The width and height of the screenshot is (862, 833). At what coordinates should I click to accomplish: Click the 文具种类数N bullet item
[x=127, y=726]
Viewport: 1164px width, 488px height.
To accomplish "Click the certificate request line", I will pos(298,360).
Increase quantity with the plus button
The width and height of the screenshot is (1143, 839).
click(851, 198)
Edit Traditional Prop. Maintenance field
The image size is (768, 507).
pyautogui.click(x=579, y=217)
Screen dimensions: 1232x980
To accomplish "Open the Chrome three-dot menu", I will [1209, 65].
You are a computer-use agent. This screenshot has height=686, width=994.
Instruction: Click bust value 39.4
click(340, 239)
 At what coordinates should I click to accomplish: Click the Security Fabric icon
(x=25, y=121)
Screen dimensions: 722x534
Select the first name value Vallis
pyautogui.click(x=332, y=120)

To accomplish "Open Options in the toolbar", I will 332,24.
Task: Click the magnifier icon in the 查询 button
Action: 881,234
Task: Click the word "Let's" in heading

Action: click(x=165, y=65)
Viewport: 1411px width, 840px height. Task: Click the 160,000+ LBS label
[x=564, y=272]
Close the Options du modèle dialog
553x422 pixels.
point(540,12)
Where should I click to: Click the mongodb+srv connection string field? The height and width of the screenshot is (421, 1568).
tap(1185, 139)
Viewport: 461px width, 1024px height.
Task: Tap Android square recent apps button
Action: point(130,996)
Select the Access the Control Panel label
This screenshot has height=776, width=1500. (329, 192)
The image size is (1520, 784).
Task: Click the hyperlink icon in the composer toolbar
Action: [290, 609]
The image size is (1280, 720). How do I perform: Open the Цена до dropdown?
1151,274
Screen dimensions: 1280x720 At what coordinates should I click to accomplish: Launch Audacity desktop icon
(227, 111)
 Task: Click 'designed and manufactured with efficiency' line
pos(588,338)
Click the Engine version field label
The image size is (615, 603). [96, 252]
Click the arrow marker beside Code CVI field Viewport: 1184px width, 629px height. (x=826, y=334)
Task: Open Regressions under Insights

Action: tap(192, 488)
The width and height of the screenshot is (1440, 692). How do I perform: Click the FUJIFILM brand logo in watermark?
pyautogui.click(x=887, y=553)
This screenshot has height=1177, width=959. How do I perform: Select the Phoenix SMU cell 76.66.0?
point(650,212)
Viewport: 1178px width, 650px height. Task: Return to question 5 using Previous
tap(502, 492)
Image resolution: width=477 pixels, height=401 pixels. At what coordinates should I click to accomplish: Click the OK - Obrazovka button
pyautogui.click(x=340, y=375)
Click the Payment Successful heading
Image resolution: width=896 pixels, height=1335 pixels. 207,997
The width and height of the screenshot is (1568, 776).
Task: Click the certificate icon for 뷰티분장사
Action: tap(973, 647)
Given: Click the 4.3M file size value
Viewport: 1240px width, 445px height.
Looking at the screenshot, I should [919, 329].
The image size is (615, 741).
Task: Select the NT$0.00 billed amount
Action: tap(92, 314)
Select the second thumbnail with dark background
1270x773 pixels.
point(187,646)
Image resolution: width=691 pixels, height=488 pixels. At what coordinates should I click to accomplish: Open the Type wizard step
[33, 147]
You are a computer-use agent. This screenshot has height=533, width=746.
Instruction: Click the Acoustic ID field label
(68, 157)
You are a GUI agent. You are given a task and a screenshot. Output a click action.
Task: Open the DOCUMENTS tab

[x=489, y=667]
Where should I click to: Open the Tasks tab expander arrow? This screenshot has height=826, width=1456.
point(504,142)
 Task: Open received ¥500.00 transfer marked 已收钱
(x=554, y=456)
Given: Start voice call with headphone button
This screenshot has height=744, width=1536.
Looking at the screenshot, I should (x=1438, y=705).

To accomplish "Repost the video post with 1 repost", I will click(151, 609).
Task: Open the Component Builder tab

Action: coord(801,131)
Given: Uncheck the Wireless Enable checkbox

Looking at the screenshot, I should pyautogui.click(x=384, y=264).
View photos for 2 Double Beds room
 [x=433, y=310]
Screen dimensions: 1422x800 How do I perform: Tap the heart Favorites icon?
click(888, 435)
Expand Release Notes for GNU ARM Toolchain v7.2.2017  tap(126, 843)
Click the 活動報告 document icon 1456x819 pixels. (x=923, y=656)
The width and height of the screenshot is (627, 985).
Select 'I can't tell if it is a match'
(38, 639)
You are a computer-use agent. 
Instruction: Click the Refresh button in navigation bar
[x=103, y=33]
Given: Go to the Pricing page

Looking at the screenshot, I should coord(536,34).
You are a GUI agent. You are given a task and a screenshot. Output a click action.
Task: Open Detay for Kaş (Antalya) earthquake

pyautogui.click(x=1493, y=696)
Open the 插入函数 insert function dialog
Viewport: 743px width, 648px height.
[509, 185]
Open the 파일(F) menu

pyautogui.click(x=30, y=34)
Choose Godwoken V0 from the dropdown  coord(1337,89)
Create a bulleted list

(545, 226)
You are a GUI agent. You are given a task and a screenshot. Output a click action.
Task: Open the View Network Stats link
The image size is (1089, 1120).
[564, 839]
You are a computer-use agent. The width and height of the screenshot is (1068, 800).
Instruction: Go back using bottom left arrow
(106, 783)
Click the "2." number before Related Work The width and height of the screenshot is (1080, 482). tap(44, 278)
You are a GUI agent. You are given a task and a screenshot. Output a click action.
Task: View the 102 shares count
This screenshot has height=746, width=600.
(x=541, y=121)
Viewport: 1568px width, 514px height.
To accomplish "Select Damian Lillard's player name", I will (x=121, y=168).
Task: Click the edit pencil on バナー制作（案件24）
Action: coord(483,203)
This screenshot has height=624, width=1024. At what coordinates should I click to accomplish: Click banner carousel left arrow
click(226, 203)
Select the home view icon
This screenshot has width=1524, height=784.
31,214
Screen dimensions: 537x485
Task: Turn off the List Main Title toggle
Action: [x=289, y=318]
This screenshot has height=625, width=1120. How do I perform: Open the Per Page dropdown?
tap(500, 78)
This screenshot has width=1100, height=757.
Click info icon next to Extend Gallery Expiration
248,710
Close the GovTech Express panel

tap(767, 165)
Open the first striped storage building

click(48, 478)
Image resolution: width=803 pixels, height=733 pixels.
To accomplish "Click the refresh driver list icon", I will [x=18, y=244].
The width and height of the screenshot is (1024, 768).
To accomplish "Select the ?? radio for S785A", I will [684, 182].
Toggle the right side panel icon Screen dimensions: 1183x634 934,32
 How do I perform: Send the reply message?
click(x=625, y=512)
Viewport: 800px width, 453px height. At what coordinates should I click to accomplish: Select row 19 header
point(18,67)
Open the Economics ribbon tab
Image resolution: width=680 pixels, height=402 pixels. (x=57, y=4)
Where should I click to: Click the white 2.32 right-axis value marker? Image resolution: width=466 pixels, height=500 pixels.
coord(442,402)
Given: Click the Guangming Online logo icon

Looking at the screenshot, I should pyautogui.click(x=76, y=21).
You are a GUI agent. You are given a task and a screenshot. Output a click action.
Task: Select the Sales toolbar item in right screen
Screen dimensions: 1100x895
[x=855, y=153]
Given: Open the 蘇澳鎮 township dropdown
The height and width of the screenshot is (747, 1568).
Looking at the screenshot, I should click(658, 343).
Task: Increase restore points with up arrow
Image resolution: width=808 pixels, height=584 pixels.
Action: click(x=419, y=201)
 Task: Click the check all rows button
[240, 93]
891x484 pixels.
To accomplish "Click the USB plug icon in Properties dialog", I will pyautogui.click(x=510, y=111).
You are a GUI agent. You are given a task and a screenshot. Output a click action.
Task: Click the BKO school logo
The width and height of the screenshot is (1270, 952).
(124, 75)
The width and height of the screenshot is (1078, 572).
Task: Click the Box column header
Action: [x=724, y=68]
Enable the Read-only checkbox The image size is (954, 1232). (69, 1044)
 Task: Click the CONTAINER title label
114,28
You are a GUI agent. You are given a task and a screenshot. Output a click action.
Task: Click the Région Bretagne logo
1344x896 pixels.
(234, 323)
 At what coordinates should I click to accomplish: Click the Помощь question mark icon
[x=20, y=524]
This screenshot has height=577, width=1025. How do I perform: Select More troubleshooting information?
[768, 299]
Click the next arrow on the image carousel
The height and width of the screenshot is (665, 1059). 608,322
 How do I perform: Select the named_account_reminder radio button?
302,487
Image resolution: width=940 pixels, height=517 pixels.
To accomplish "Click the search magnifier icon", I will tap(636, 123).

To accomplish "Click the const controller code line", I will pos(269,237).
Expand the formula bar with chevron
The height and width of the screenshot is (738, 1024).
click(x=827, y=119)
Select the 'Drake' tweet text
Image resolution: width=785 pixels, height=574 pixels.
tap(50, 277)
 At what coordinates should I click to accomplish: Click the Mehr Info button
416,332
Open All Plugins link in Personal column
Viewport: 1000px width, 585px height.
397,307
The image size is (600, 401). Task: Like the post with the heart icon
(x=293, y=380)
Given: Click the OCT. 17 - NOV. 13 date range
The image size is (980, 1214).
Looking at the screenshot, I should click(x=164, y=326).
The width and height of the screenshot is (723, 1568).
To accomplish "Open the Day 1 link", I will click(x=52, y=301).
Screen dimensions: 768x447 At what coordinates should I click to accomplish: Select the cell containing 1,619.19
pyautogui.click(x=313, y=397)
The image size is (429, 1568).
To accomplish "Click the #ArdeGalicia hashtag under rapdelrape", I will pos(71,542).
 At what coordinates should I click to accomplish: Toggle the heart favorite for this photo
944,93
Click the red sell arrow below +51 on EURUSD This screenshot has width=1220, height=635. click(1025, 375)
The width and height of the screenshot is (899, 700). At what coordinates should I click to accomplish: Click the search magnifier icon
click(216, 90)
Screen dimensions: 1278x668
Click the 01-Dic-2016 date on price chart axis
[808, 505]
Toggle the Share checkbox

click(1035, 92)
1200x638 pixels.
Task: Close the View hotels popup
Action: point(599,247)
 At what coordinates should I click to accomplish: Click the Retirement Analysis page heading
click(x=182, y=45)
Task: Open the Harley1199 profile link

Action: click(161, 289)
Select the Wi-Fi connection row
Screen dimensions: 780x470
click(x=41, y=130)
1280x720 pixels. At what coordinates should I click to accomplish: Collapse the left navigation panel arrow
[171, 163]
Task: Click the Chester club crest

════════════════════

- **Work request**
Please find the lines in the data that contain the word "computer" and copy them.

- **Answer space**
You are a computer-use agent. This screenshot has height=686, width=994.
You are a computer-use agent. This screenshot has height=533, width=746.
You are a computer-use agent. 
You are a computer-use agent. The width and height of the screenshot is (1068, 800).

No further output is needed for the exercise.